Black Phosphorus/Ferroelectric P(VDF-TrFE) Field-Effect Transistors with High Mobility for Energy-Efficient Artificial Synapse in High-Accuracy Neuromorphic Computing

Nano Lett. 2023 Jul 26;23(14):6752-6759. doi: 10.1021/acs.nanolett.3c01687. Epub 2023 Jun 7.

Abstract

The neuromorphic system is an attractive platform for next-generation computing with low power and fast speed to emulate knowledge-based learning. Here, we design ferroelectric-tuned synaptic transistors by integrating 2D black phosphorus (BP) with a flexible ferroelectric copolymer poly(vinylidene fluoride-trifluoroethylene) (P(VDF-TrFE)). Through nonvolatile ferroelectric polarization, the P(VDF-TrFE)/BP synaptic transistors show a high mobility value of 900 cm2 V-1 s-1 with a 103 on/off current ratio and can operate with low energy consumption down to the femtojoule level (∼40 fJ). Reliable and programmable synaptic behaviors have been demonstrated, including paired-pulse facilitation, long-term depression, and potentiation. The biological memory consolidation process is emulated through ferroelectric gate-sensitive neuromorphic behaviors.
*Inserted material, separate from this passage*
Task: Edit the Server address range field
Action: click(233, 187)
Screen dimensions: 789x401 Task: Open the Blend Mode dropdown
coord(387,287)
Inspiringly, the artificial neural network is simulated for handwritten digit recognition, achieving a high recognition accuracy of 93.6%. These findings highlight the prospects of 2D ferroelectric field-effect transistors as ideal building blocks for high-performance neuromorphic networks.

Keywords: 2D semiconductors; ferroelectric polymer; neuromorphic computing; nonvolatile memory devices; synaptic transistors.